Firstly, we utilize the set of target historical trajectories with motion intention features in both directions as the input sequence of the prediction algorithm. In the algorithm, we divide the input sequence containing 1300 sample points into 30 sample sets, of which 29 are training sets and 1 is a testing set. The sliding window is set to 10, and the prediction algorithm trains, derives, and verifies the entire input sequence. Then, we set the following key parameters: the convolution kernel is set to 128 × 64 × 32, the convolution kernel size is set to 1 × 3, the expansion coefficient is set to 1, 2, 4, the dropout rate is set to 0.5, the GRU layer number is set to 2, the learning rate is set to 0.003, and the algorithm is iterated 1000 times. To better evaluate the prediction effect, we introduced four commonly used prediction evaluation indicators, namely, MSE, RMSE, MAE, and MAPE [47]. When the values of the four indicators are smaller, the prediction effect of the algorithm is the best.

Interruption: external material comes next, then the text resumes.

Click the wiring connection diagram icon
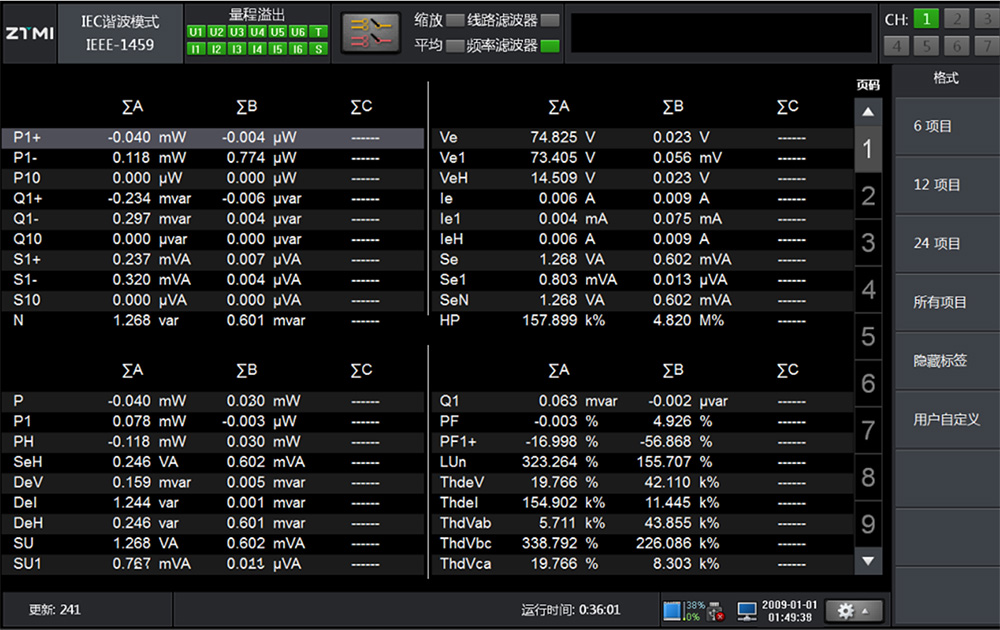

Scenario 1: Considering the maneuverability of the target, we set the initial position of the target to (5000, 0) meters and the initial speed as 0 m/s. In the simulation, the target speed increases rapidly to 600 m/s, and the target is set to perform irregular maneuvers. The maneuvering mode is set as follows: firstly, the target plunges and dives at a pitch angle of 35 degrees. Then, it performs two cycles with sinusoidal motion, and finally performs a straight diagonal rise. To closely resemble a real application scenario, we allow the observation state variables to be updated. The experimental setting can fully verify the real-time correction speed and adaptive learning ability of the prediction algorithm.

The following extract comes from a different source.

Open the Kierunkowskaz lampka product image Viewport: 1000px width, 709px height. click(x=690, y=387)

As shown in Figure 10, the prediction algorithm is relatively accurate in predicting the future trajectory of the target, and it can quickly adapt to the maneuvering situation of the target to adjust the predicted trajectory. When the target is moving in a straight line, the error between the predicted distance and the actual distance is 0.2 m. This result demonstrates that the algorithm proposed in this study achieves high accuracy in predicting linear motion trajectories, with its performance metrics reflected by MAE and MSE. Lower values indicate stronger prediction stability. When the target is moving in a sinusoidal motion, the error between the predicted distance and the actual distance is 1.12 m. Further, when further evaluating slightly more complex motion trajectories, the results obtained from RMSE better reflect the algorithm’s adaptability. For Scenario 1, when the target suddenly maneuvers, the error changes in the range of 7 m to 10 m and quickly converges to the actual trajectory. At the junction of the last two linear motions with different pitch angles, the predicted trajectory shows a slight oscillation. This phenomenon produces a distance error of about 16 m in the horizontal axis direction and a distance error of about 60 m in the vertical axis direction, but it quickly converges to the actual trajectory.

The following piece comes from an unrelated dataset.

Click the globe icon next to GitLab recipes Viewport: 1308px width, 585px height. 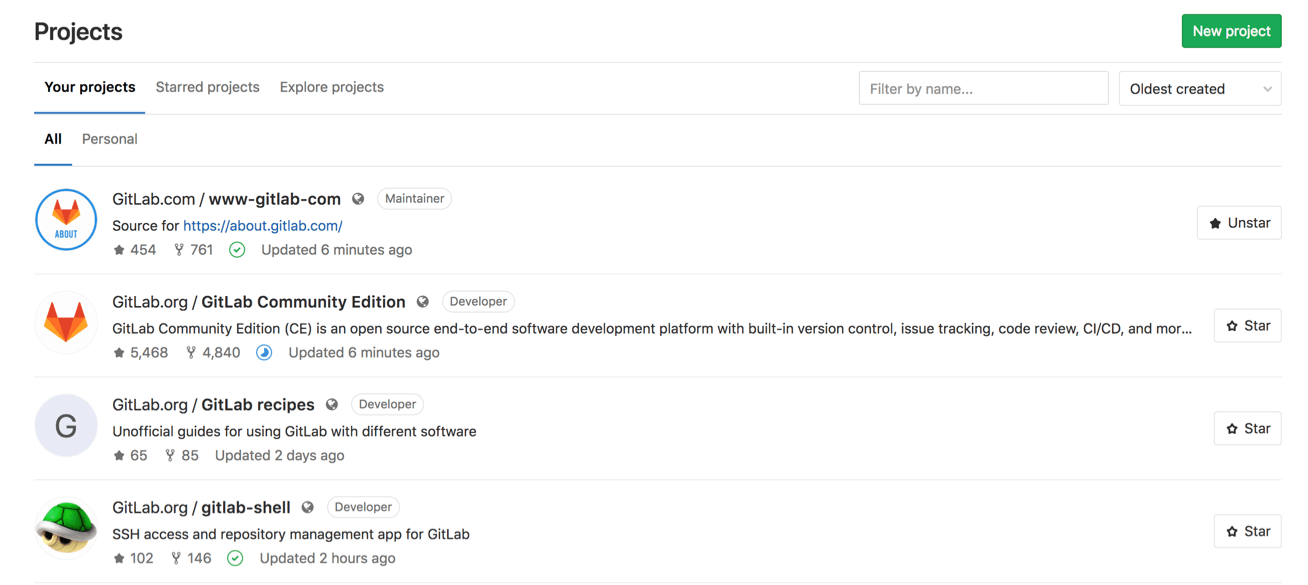[331, 404]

To more clearly compare the prediction performance of algorithms for different types of trajectories, we evaluated the prediction results of target motion trajectories under different maneuver forms using four common performance indicators for prediction algorithms, as shown in Table 2. The data demonstrate that the algorithm achieves optimal performance in predicting linear motion target trajectories, with MSE, RMSE, and MAE values approaching 0, and MAPE as low as 1.0621 × 10−10%; this indicates that the algorithm exhibits extremely high accuracy for simple motion trajectories. For sinusoidal motion, the errors increase, with MSE at 15.1888, RMSE at 3.8973, MAE at 3.4995, and MAPE at 0.06%; this suggests that the algorithm can effectively capture regular trajectories, though some errors persist. When predicting irregular motion targets, the errors increase significantly, with MSE at 179.2565, RMSE at 13.3887, MAE at 7.181, and MAPE at 0.097%; this indicates that the algorithm’s predictive capability declines substantially for complex and irregular trajectories. However, despite its relatively lower accuracy, the proposed prediction algorithm still demonstrates an impressive performance for irregular maneuver (MAPE at 0.097%). This favorable outcome can be credited to the algorithm’s ability to infer the target’s historical motion intentions.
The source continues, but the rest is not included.